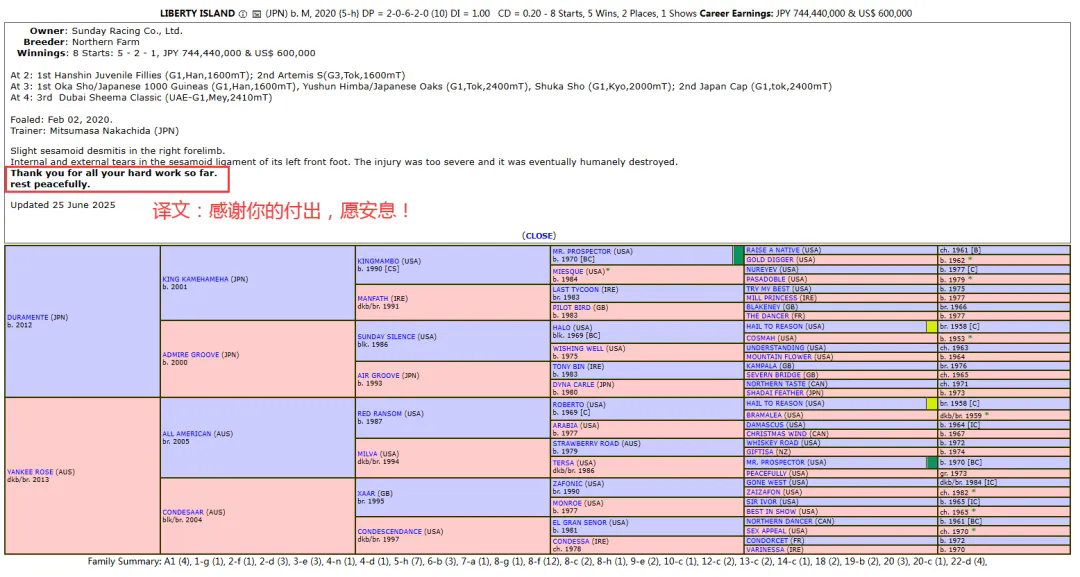
Task: View ALL AMERICAN (AUS) pedigree
Action: pyautogui.click(x=195, y=434)
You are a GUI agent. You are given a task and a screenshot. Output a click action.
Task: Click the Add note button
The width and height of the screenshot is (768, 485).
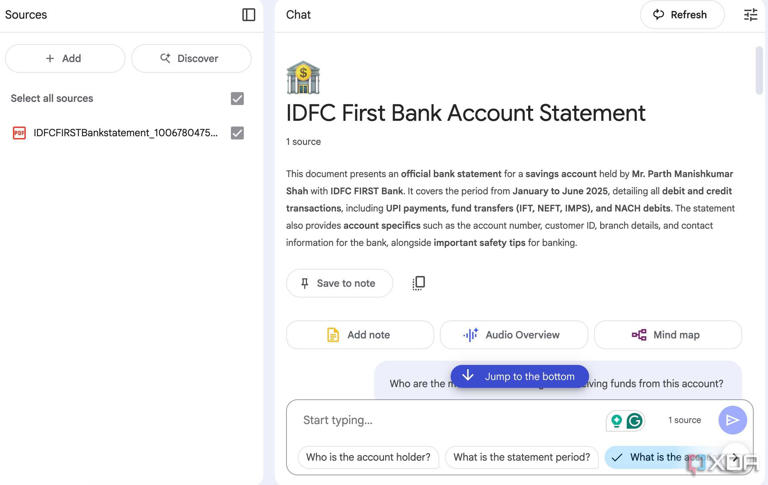359,335
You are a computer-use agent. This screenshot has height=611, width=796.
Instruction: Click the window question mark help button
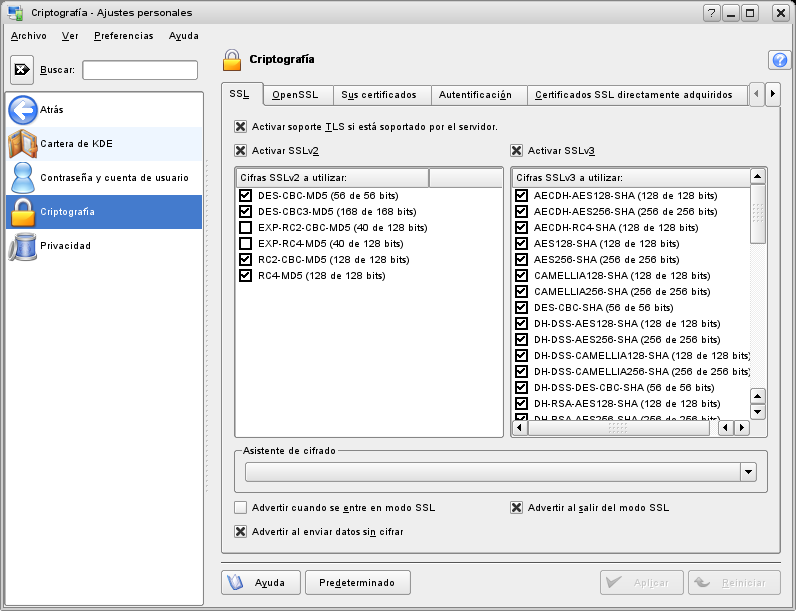tap(711, 13)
== == ==
About this exercise - Take the lines from the one that contains "Instruction: Click the" through the last line of the material above and reproduce them exactly, leaving out any pictures.

Response area -
Instruction: Click the window question mark help button
tap(711, 13)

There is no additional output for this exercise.